Second, it's also quite possible few of the teens would actually act on the hypothetical responses they gave.

LiveScience's Bad Science Columnist Ben Radford points out that a study of teen virginity pledges, as an example, found that nearly 90 percent of them broke their vow. Another study at Harvard University found that more than half of adolescents who make signed, public pledges on things like virginity and violence give up on their pledges within one year. And in what will not sound ironic to any parent, three-fourths of the teens who pledged not to have sex but did, later denied having made the pledge.

Miller questions whether lying about sexual activity, which may be driven more by hormones than reason, translates to the poll on violence. "We lie about some things, and at the same time, we tell the truth about other things," he said. "Lying in one category does not mean logically we'll lie in others."

Miller also said, regarding words vs. deeds, that today's teens are exposed to exponentially more violence on TV, in video games, in movies, on the Internet, and even in popular extreme sports like kick boxing, "making violent acts seem normative. That's something prior generations didn't have."

Teens grow up

Third, without a similar version of this teen violence poll having been done decades ago, it is impossible to know whether Miller's basic concern — that the state of a teenage mind on such things as intentions and ethics actually predicts adult behavior — holds any water. In fact, science has plenty of evidence to suggest the opposite.

A 2006 study involving questions about how participants (teens and adults) would react to certain situations was, importantly, coupled with brain scans while they answered. Scientists found that teens, frankly, don't care about people's feelings as much as adults do. The part of the brain associated with higher-level thinking isn't fully operational.

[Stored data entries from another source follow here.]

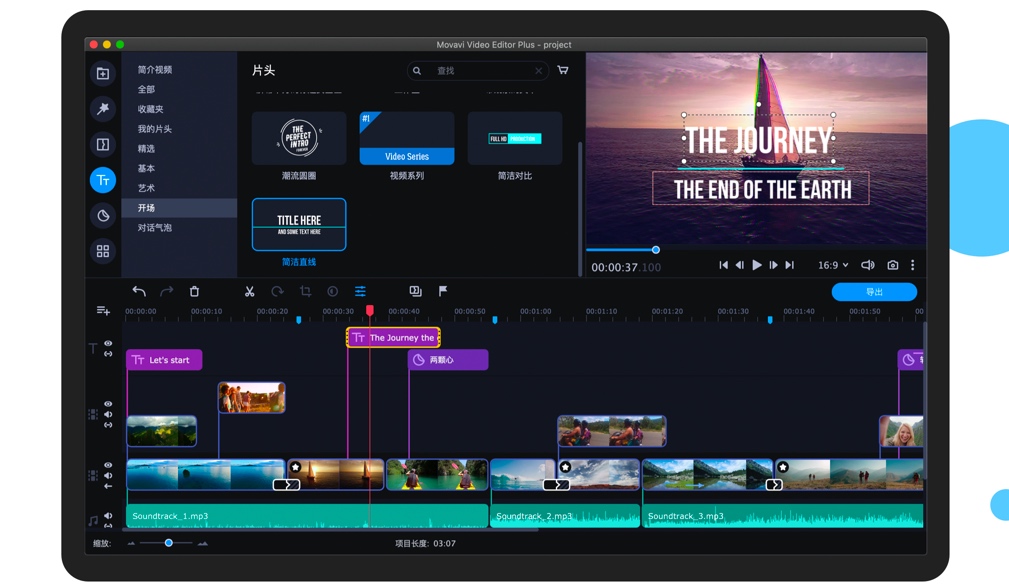Adjust the 缩放 zoom slider at bottom left
The height and width of the screenshot is (586, 1009).
(x=167, y=543)
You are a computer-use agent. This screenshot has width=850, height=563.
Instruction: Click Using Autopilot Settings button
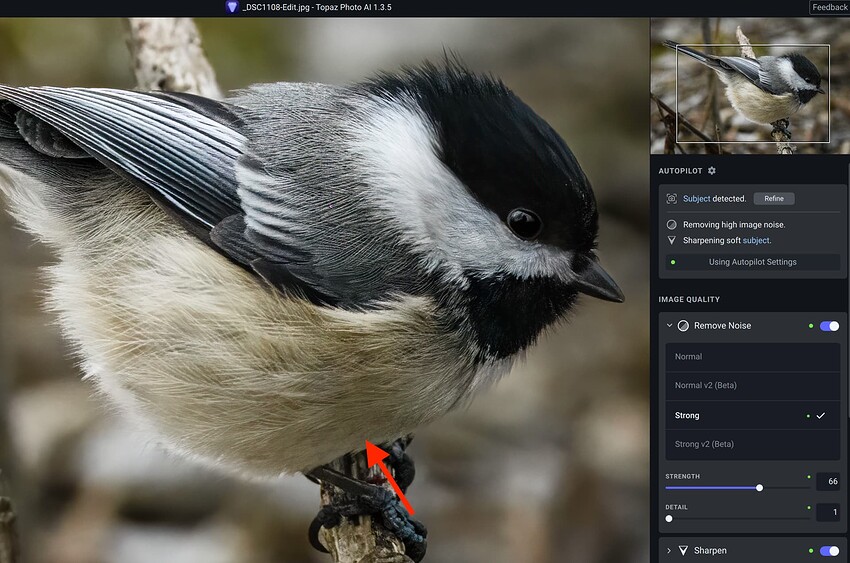[752, 262]
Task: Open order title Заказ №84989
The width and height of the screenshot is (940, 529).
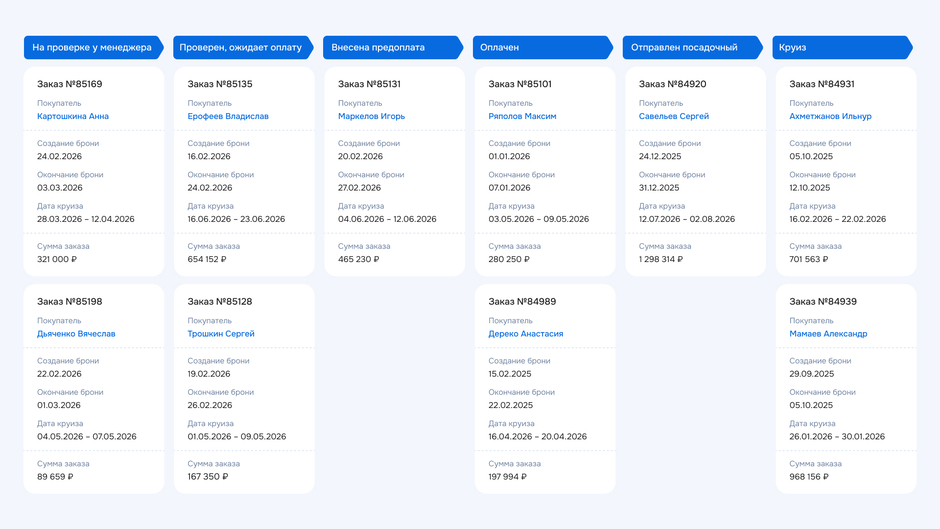Action: 522,302
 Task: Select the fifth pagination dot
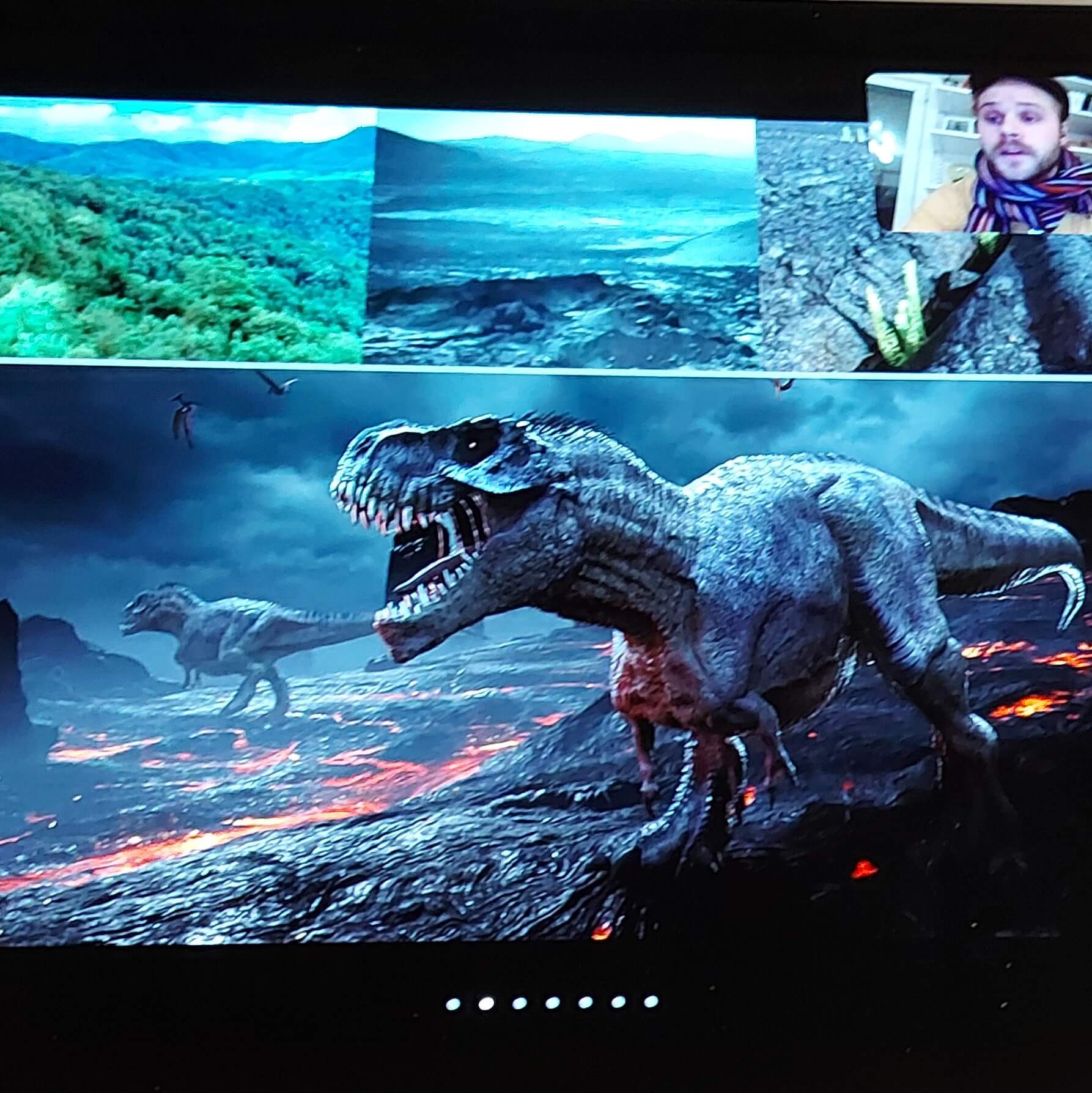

Specifically, teens were found to barely use the part of the brain known to be involved in thinking about other people's emotions when considering a course of action.

"Thinking strategies change with age," said neuroscientist Sarah-Jayne Blakemore of the University College London. "The fact that teenagers underuse the medial pre-frontal cortex when making decisions about what to do, implies that they are less likely to think about how they themselves and how other people will feel as a result of their intended action."

The idea of violence in a teen's mind, then, is not likely viewed the same as in an adult mind.

Miller, too, allows that teens change. "Let's hope so!" he said. "All teenagers in all generations go through a stage of boundary testing ... and figuring out where the right ethical boundaries are," he told me. "At some level there's nothing new in that. On the other hand, the data is pretty compelling."

Coupled with other data that suggest today's teenagers, and the millennials before them, "tend to embrace ethical relativism, that even as they mature into adults, they will have cultivated habits and brains that are capable of rationalizing behavior that serves their interests, irrespective of traditional societal expectations or understandings of right and wrong," he said.

"I wouldn't overreact" to the survey," Miller said, "but I think to under-react and interpret it as natural youth boundary testing is naive too."

Unethical adults

Lastly, Miller worries not just about violence but that teens will carry their ethical relativism into adulthood. On that point he might be right: A lot of adults have lousy ethics. One need look no farther than the Wall Street Ponzi scheme of Bernard Madoff or the New England Patriots head football coach Bill Belichick's cheating last year for proof.

Bad ethics is not just the purview of the powerful, either. Nearly 20 percent of U.S. adults think cheating on taxes is morally acceptable or is not a moral issue, according to a Pew Research Center survey in 2006. About 10 percent think it's okay to cheat on a spouse.

Cheating is not the same as violence, of course, but if the issue is modern teen ethics, then adults who supposedly grew up in a better era are not necessarily a model to which today's teens ought to aspire.